Mientras que La question humaine –que todavía está en los cines en
Francia y ya suma 160 mil espectadores– habla de la relación de las
técnicas de selección de personal con los métodos del nazismo para
instaurar un nuevo orden, La blessure se mete con la inmigración de
Africa hacia Europa, y la prepotencia del sistema francés para
deshacerse (al menos en apariencia) de todo aquello que le “sobra”. Por
otro lado, Paria retrata la vida de aquellos olvidados del Primer
Mundo, que deambulan por las calles de París en busca del tiempo
escondido. “El sistema capitalista no es contradictorio”, dicen el
director Nicolás Klotz y su compañera y eterna guionista e
investigadora Elisabeth Perceval a Página/12.

–Sus películas, ¿son una manera diferente de contar la misma historia, la historia de la “selección”?

Elizabeth Perceval: –Está en la
imaginación y en la mirada del espectador, en lo que le dice del mundo
decidir de qué hablamos. No es un film el que debe aportar una historia
y punto: nuestro cine trata de que cada espectador construya el film.

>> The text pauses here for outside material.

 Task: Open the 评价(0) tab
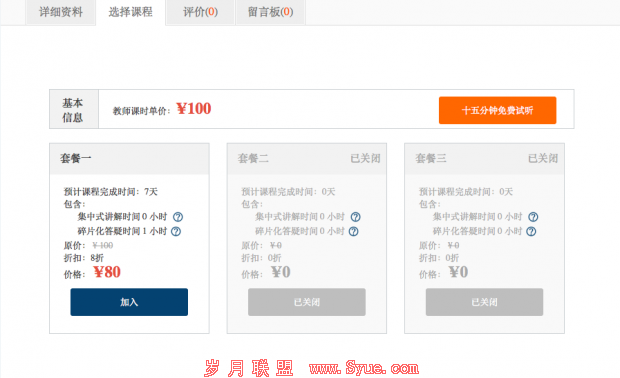[200, 12]
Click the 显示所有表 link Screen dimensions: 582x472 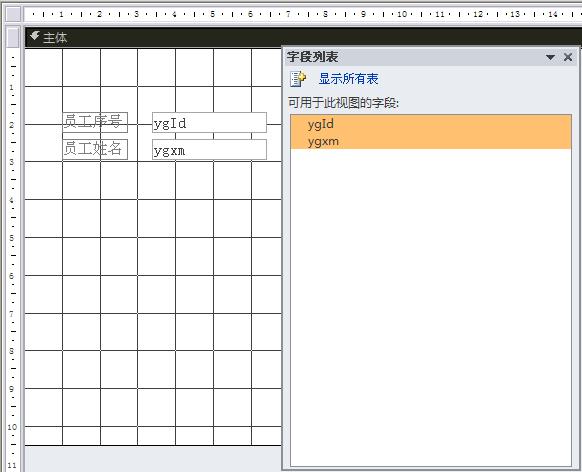tap(348, 79)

–¿Este tema es para ustedes un aspecto de la vida cotidiana o se acercan de manera antropológica?

Nicolás Klotz: –La realidad, cómo
decirlo… La televisión es incapaz de hablar de lo que pasa en La
blessure. Hemos pasado mucho tiempo haciendo ese film. Hemos compartido
la vida de estas personas, que viven en París. Hemos pasado mucho
tiempo en los squats, la televisión no cuenta nada de eso. Todo lo que
vemos en el film, las historias de los sin-papeles en Francia, es la
historia de gente a quien se le niega el derecho de estar ahí. Pasamos
mucho tiempo con ellos y en París nadie los ve.

E. P.: –El flujo migratorio sucede en
todos los países, y en Francia, que en estos momentos tiene un gobierno
duro, hay gente que se tira al Sena cuando tiene que pasar el control a
la salida del Metro, o se tira por la ventana cuando viene la policía a
pedir tickets en el tren. Los niños también confrontan con eso. En La
blessure nos interesa mostrar qué hace el sistema con eso. No quiénes
son los buenos o los malos: lo interesante es mostrar por qué el
sistema que aplica directivas en ese aspecto no es inocente. Es el
sistema capitalista, un sistema donde tiene que haber una cantidad de
personas en una situación de dominación para poder explotarlos.

–O sea que no es una contradicción…

E. P.: –Por supuesto que no. El “tirarlos”
es parte del espectáculo, porque no se los tira para nada. Es una
máscara para rasurar el electorado, pero eso no tiene ninguna realidad.
Los jóvenes continúan llegando a través de los barcos, porque ellos no
tienen nada que perder. Es esta vieja democracia que piensa que el
mundo es todavía así, está separado en países. Eso se terminó. La
inmigración es más fuerte que eso. Sarkozy es un payaso. La inmigración
es más fuerte.

–¿Cómo trabaja durante los rodajes?

N. K.: –Hemos rodado, en 34 días cada una,
La blessure y La question humaine, con el mismo tipo de financiamiento.
Elisabeth escribió La blessure de una forma particular. Los jóvenes que
aparecen en el film no son los que tuvieron que atravesar estas
situaciones, pero son personas que han vivido las mismas cosas y que
trabajamos para que dijeran sus monólogos.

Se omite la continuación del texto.